Customer loyalty schemes are an effective way to improve an organization's customer retention levels and profitability. To build a loyal clientele, organizations need to recognize and reward their best customers. Loyalty schemes can be used by companies to incentivise and satisfy valued customers which in turn can help businesses improve their customer base and also their profitability. An organization's loyalty programs allows them to focus on loyal customers and improve satisfaction levels. Faithful customers tend to purchase more products and are often willing to pay more than the usual price, which in turn can boost an organization's cash flow. Increased loyalty from customers also extends the time that they place their business with the company, meaning they will stick to the business more often and in an extended period.

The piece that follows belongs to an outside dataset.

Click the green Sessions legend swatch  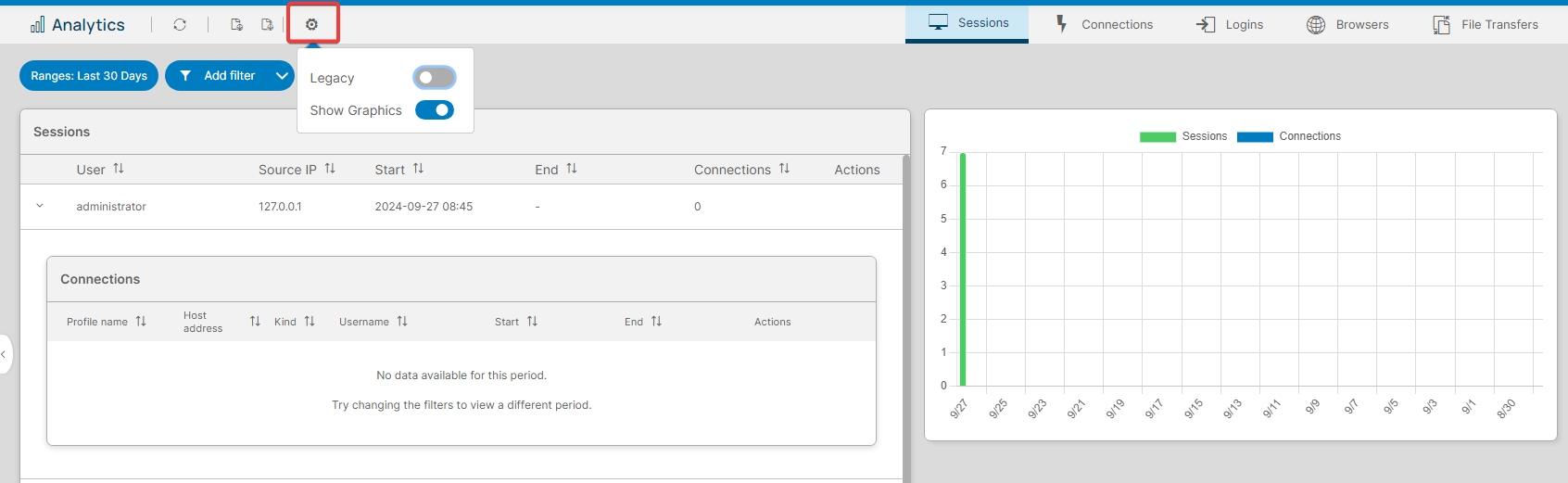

Customer loyalty schemes also help companies improve their triple bottom line through the data collected during the course of the customer loyalty schemes. It also helps companies to identify customer behaviour and focus on them to come up with strategies that may help organizations reward their loyal customers. Customer loyalty schemes can also be used to gain back the attention of customers who are turning away from the business. The data generated by a loyalty scheme can offer other helpful information. It can help point out defection patterns from customers and also help organizations improve their product range and stock selection.